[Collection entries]
┄┄┄┄┄┄

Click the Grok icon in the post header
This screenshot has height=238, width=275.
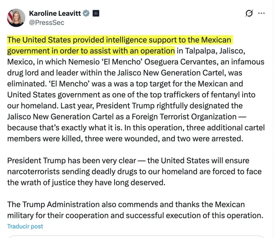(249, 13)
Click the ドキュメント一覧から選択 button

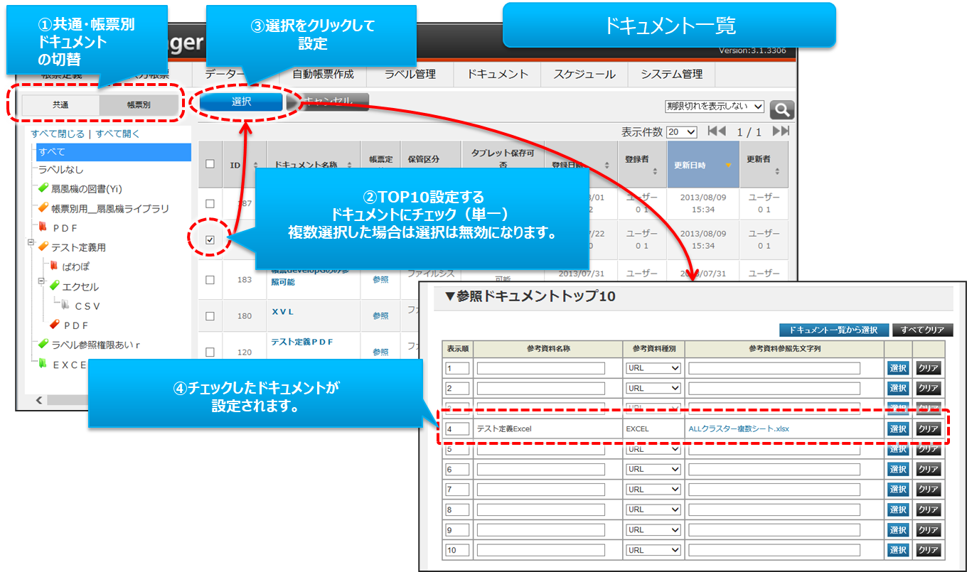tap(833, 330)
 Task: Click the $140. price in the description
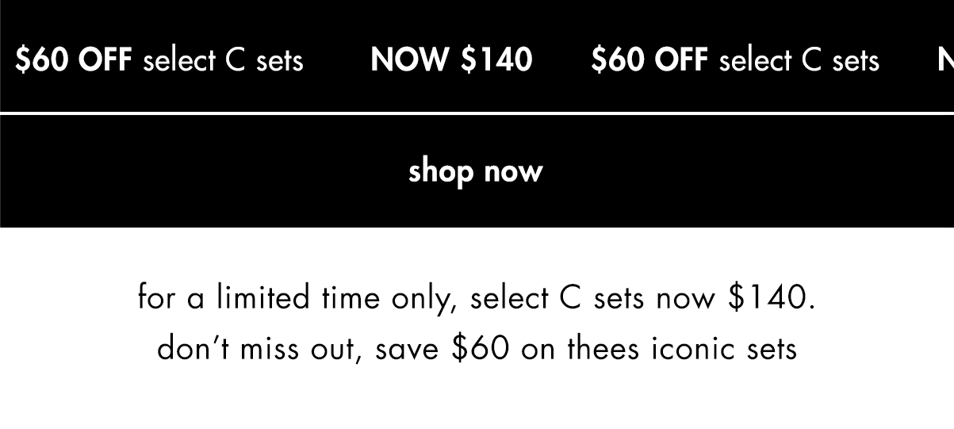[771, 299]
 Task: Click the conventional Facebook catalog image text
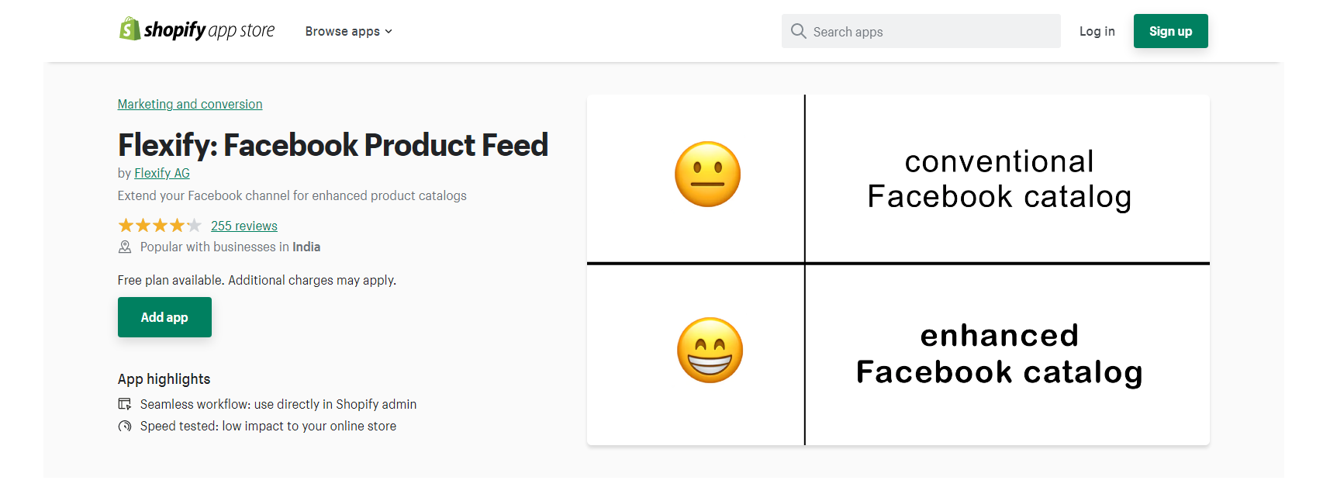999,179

┄┄┄┄┄┄

_AIM OF THE EXERCISE_. Rewrite the records starting at the line containing "Task: Click the $140." and ending at the end of the records, switching "price" to "amount" and changing nothing else. Leave the pictures out of your answer.

_THE ANSWER_.
 Task: Click the $140. amount in the description
[771, 299]
 Task: Click the conventional Facebook catalog image text
999,179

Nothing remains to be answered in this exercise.